4.8.14

 

O meu nome é Maha al-Sharif, vivo na Arábia Saudita e ontem fui presa por cometer um crime. Fui apanhada a conduzir, e no meu país só os homens podem conduzir. Safei-me com uma noite de encarceramento porque o meu marido é, simultaneamente, uma pessoa importante e um marido compreensivo e, como foi a primeira vez, moveu influências e mandou irem-me buscar. Quando cheguei a casa, bateu-me com um cinto, para me ajudar a ganhar juízo. Já sei que vai demorar muito tempo para ter coragem de me voltar a arriscar a sair de casa e sobretudo, tornar a ter oportunidade de colocar as mãos num volante. É que, se me tornam a apanhar, não me safo tão facilmente.

 

Chamo-me Feriha Kulin e sempre quis ser médica; adoro o cheiro a farmácia, os instrumentos cirúrgicos, o bulício dos Hospitais e, sobretudo, pessoas. Pronto, e puzles para resolver, do género, fratura exposta ou falha cardíaca. Chamem-me estranha… mas só quero ir salvar vidas. Fui inscrever-me na faculdade. Bateram-me, empurraram-me, correram-me à vergastada. Diz que só os homens devem estudar e que o lugar das mulheres é em casa, a tomar conta do marido e dos filhos. Diz que afinal sou louca. E agora estou internada num hospício. O meu pai trouxe-me. Diz que sou a vergonha da família.

 

Eu sou a Laleh. Há tempos passeava no parque da cidade, estava um lindo dia de Primavera. Ia de mão dada com a minha namorada. Ela disse alguma coisa simples e bonita como ela. Eu adoro-a. Dei-lhe um beijo. Demos um beijo rápido, envergonhado, a medo, a correr, como as duas criminosas que somos. Toda a gente sabe que aqui em Teerão a punição para a homosexualidade é a morte. Ela foi enforcada ainda antes de mim, eu fui obrigada a ver. Agora estou aqui nesta cela imunda, à espera que levem o meu corpo para o mesmo destino. Que seja em breve, por favor, porque a minha alma já foi.

 

O meu nome era Jehan Bakhsh e tinha quinze anos.
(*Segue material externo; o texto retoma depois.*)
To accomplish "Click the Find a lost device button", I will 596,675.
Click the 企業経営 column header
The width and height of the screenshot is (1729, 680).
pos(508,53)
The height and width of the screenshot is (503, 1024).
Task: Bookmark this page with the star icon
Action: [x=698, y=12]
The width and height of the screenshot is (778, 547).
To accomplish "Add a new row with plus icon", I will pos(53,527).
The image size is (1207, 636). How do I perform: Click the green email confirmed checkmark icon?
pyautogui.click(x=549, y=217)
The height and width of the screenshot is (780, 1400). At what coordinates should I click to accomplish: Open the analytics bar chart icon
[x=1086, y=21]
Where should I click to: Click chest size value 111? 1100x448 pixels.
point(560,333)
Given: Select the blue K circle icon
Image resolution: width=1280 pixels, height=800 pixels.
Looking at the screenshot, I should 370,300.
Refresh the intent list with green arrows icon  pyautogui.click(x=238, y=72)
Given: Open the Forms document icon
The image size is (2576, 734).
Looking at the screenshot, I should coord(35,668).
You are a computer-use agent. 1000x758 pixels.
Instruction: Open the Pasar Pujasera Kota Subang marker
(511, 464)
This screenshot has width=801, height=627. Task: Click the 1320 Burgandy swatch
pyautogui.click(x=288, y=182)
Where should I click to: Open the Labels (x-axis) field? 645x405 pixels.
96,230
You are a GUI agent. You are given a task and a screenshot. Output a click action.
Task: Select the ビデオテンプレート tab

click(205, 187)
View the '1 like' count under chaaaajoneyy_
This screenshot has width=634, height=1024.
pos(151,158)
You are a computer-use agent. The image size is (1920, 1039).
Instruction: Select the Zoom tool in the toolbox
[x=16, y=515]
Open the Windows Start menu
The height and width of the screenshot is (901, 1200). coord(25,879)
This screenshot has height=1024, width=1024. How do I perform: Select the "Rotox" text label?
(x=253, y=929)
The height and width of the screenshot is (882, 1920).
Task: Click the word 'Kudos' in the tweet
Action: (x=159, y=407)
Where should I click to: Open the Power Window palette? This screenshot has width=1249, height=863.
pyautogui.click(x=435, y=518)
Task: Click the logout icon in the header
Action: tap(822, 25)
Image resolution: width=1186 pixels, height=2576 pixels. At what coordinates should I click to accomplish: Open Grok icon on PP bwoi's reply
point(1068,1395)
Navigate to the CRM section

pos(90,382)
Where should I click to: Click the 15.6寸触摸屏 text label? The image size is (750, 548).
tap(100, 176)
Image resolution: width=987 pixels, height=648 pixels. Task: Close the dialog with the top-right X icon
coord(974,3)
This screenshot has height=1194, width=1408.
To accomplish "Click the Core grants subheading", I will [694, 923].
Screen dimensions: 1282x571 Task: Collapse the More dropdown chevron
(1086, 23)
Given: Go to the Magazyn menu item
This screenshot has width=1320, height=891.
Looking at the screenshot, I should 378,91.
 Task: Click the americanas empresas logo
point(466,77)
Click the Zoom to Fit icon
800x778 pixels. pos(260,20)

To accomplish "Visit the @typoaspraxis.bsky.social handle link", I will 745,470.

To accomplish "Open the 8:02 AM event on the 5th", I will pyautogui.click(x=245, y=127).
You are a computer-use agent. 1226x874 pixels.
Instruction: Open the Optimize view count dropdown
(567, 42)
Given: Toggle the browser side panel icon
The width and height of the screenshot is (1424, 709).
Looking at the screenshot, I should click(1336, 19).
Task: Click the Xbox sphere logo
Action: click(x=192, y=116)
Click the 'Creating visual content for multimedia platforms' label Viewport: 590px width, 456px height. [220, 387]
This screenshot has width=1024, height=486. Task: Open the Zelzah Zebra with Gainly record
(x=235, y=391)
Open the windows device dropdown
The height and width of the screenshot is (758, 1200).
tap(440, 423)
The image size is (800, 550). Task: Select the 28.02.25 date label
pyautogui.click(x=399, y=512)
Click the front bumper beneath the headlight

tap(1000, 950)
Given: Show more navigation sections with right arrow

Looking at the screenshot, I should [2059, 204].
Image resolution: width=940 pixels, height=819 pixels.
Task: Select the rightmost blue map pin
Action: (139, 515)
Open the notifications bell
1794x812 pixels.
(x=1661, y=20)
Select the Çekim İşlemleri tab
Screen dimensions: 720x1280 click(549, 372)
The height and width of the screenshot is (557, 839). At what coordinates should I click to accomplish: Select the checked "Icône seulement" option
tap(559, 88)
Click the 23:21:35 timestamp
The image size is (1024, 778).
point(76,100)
Fui comprar especiarias à mercearia, já era um pouco tarde mas a minha mãe insistiu porque o meu pai, o meu marido e os meus irmãos estavam a chegar a casa para jantar e vinham com fome do trabalho, e era importante terem uma refeição decente. Aqui no Paquistão as mulheres têm que ter cuidado quando saem à rua sozinhas, mas eu tinha sempre cuidado. Já estava a regressar quando fui encurralada numa esquina por três jovens. Ainda imberbe, um deles. Mas todos muito decididos, muito cheios de si e de coisas para provar. Seguiram-se horas que não posso contar, porque nem consigo voltar a esse lugar. Consegui escapar com vida e voltei para casa. A minha família estava preocupada. Quando perceberam o que se passara, os homens da família levaram-me para as traseiras da casa. Chamaram-me nomes que também não ouso repetir, explicaram-me que a culpa era minha, que as mulheres são todas umas meretrizes e que eu era uma adúltera e uma desgraça insuportável para o bom nome da família. A seguir, mataram-me ao pontapé.

 

Eu nasci no Sudão e o meu pai chamou-me Meriam. Dizia sempre que eu era a sua luz. Depois os anos passaram e eu apaixonei-me. Para mim este amor vale tudo. Fiquei grávida. O meu amado é cristão, eu não. Fui presa, estava grávida. Porque ele tem uma fé diferente chamaram-me adúltera e levei cem chicotadas por ter casado com um cristão. Consegui sair do país com a minha família. Mas sei que não posso voltar nunca mais.